What is needed is an exact transcription of the line containing "8 [tab] (288, 1766)" and every line after it through the end of the entries below, with no pictures.

*** Opening of Data records ***

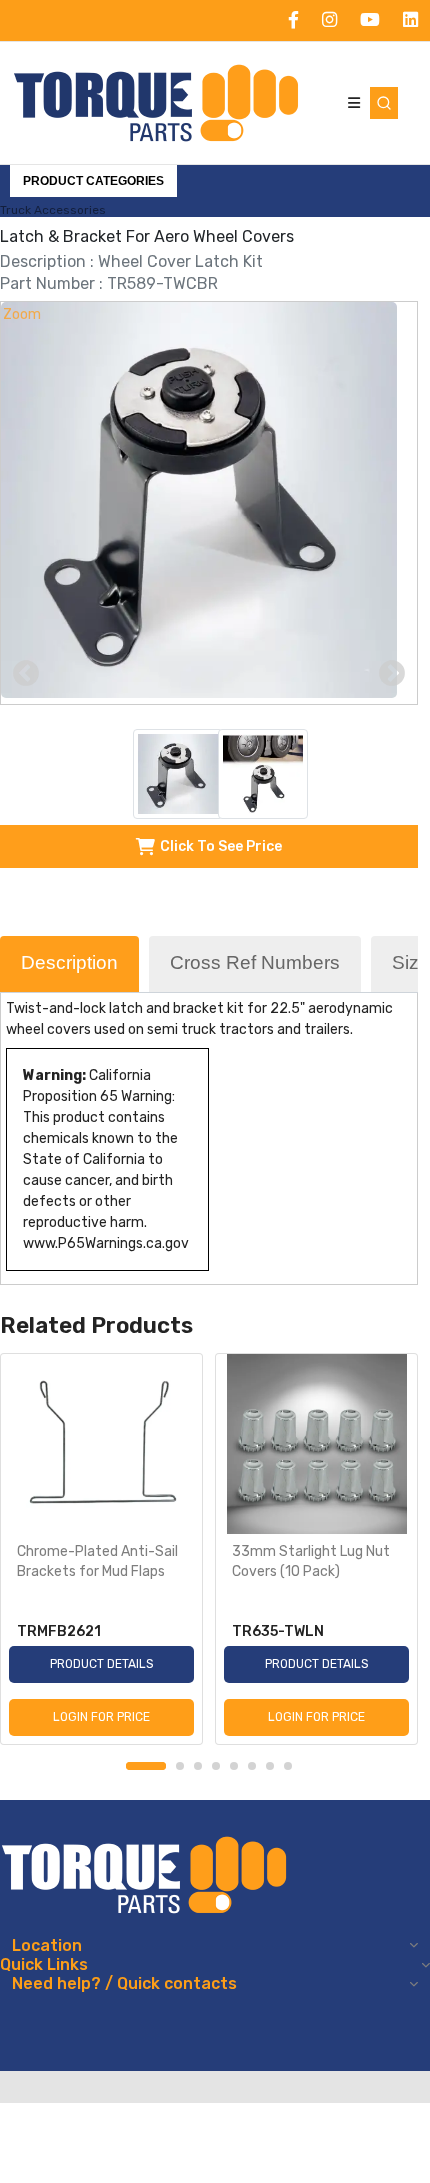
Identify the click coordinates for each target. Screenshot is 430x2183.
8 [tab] (288, 1766)
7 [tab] (270, 1766)
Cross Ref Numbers (255, 962)
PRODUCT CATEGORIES (93, 181)
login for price (101, 1717)
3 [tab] (198, 1766)
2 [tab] (180, 1766)
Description (69, 962)
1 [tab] (146, 1766)
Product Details (102, 1664)
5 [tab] (234, 1766)
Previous (26, 674)
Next (392, 674)
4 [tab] (216, 1766)
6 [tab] (252, 1766)
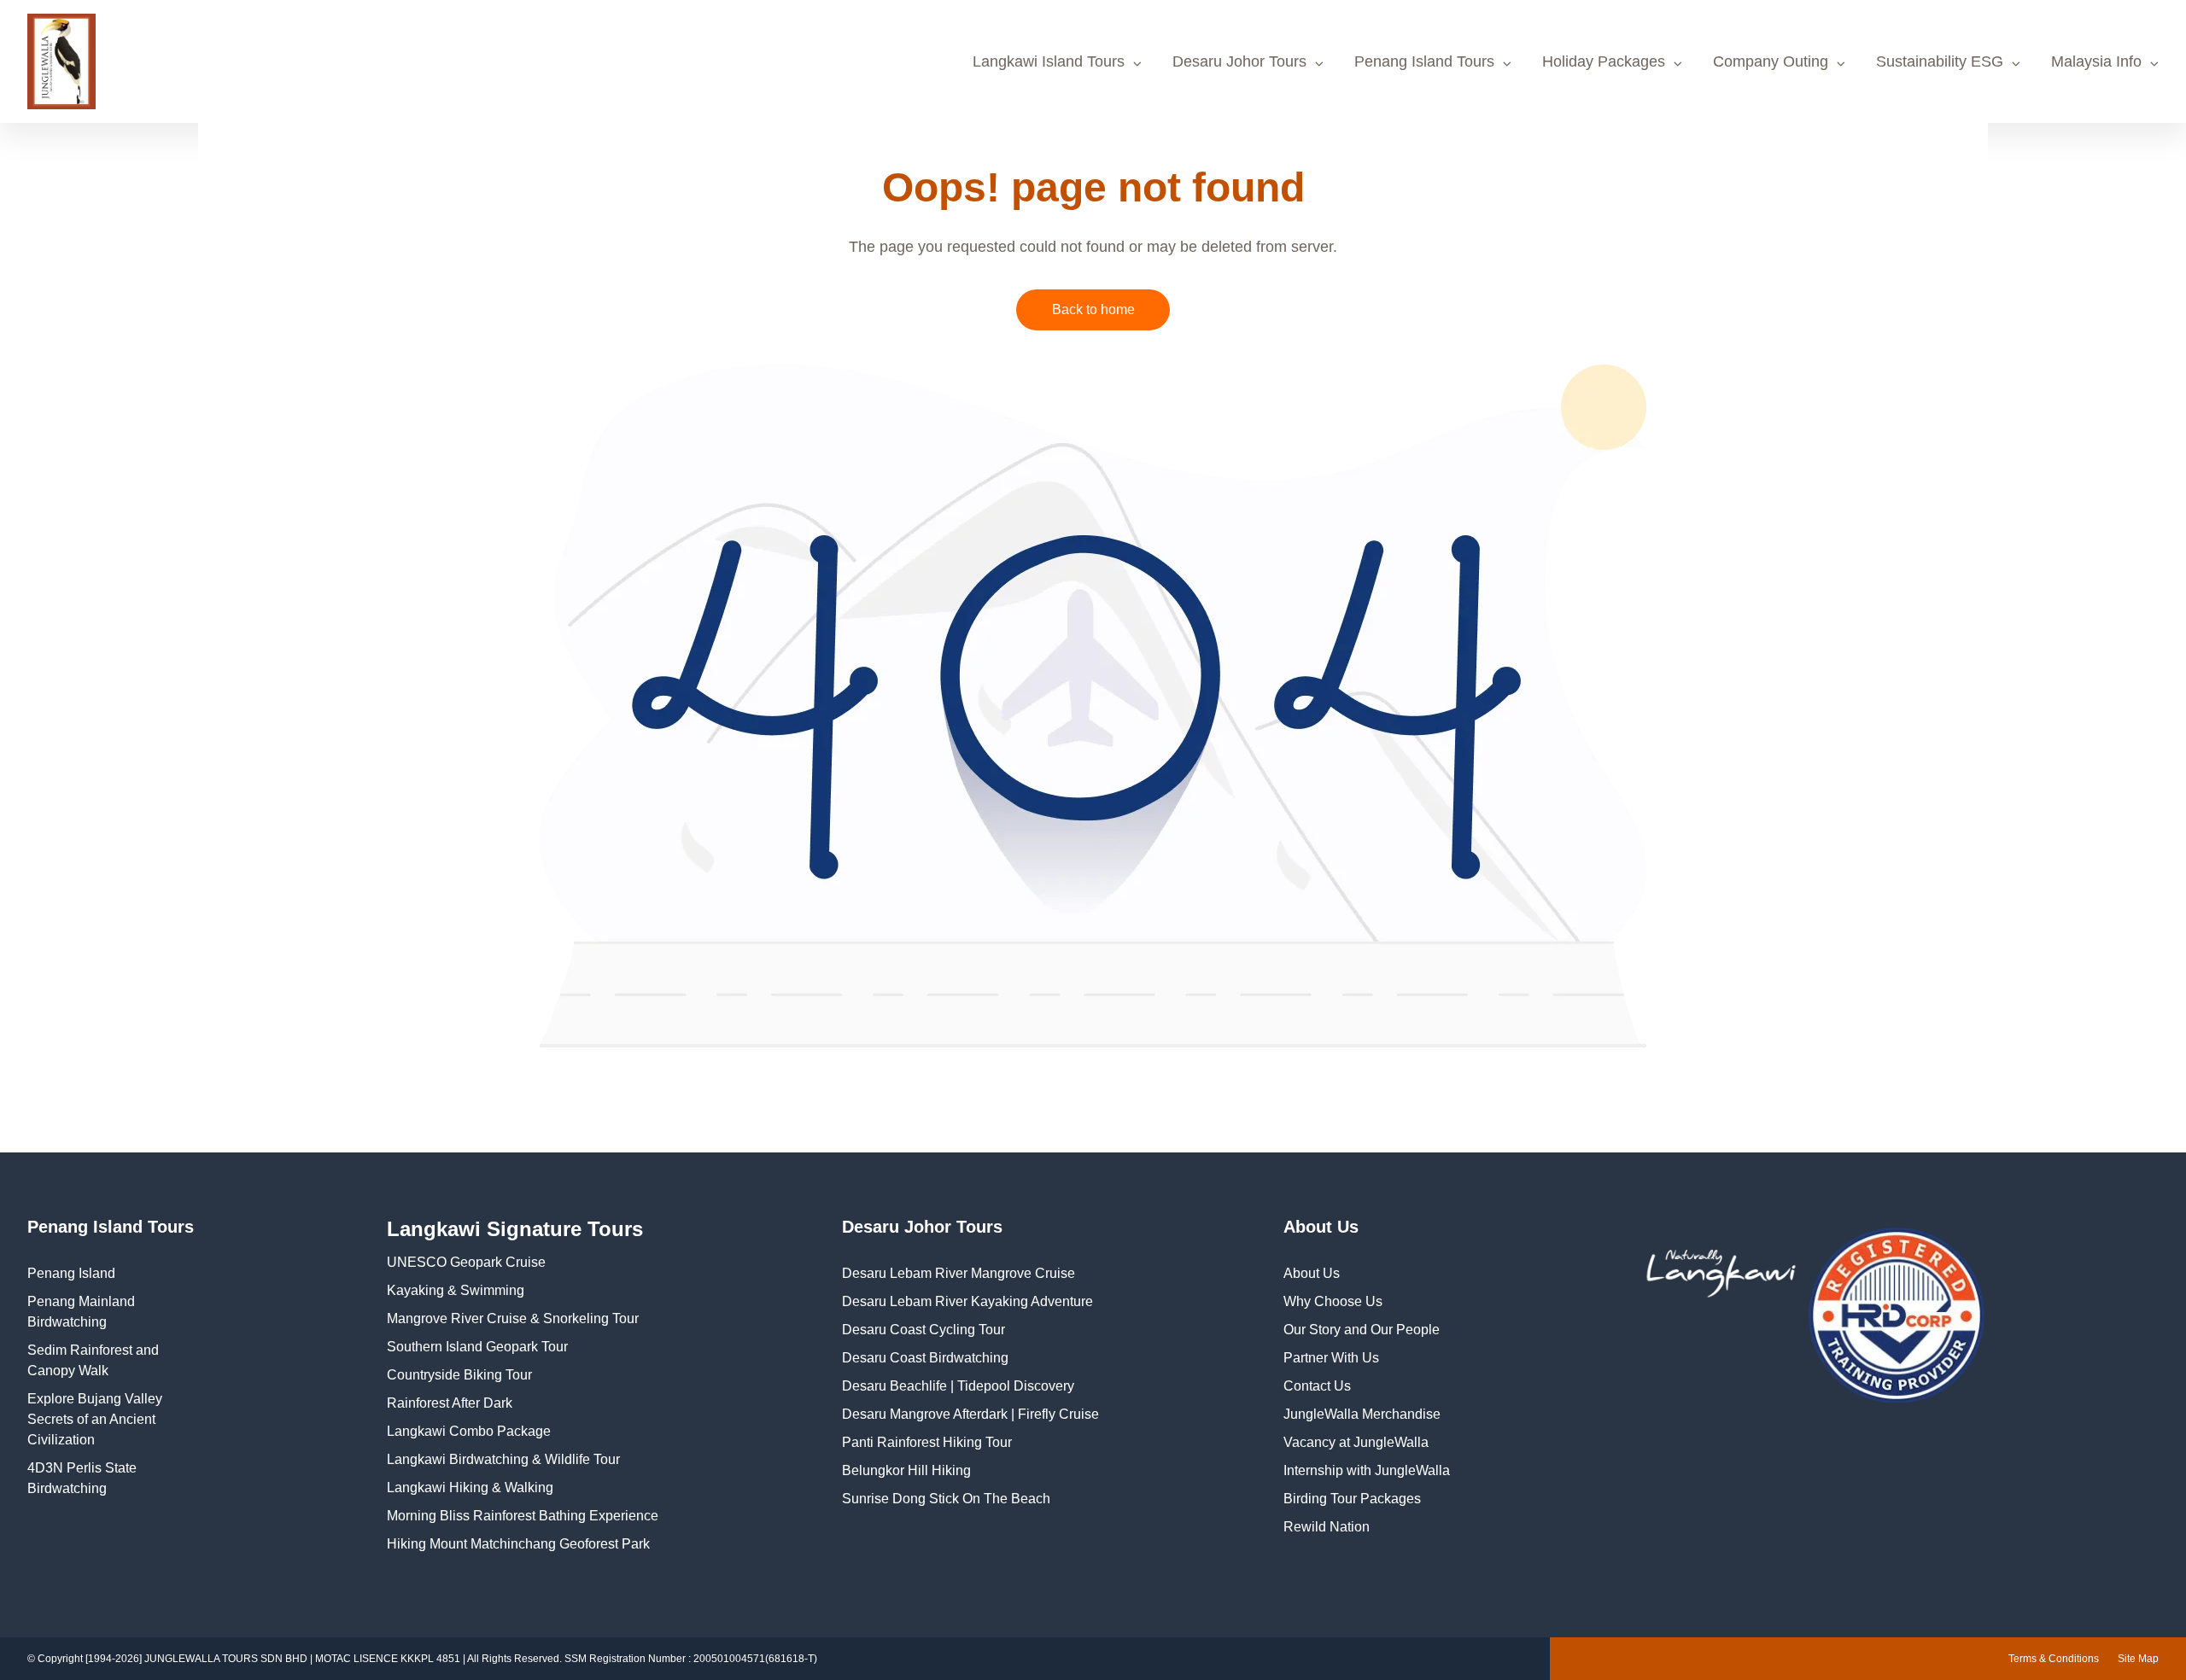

*** Close of Data records ***

§ Exercise answer:
8 [tab] (288, 1766)
7 [tab] (270, 1766)
Cross Ref Numbers (255, 962)
PRODUCT CATEGORIES (93, 181)
login for price (101, 1717)
3 [tab] (198, 1766)
2 [tab] (180, 1766)
Description (69, 962)
1 [tab] (146, 1766)
Product Details (102, 1664)
5 [tab] (234, 1766)
Previous (26, 674)
Next (392, 674)
4 [tab] (216, 1766)
6 [tab] (252, 1766)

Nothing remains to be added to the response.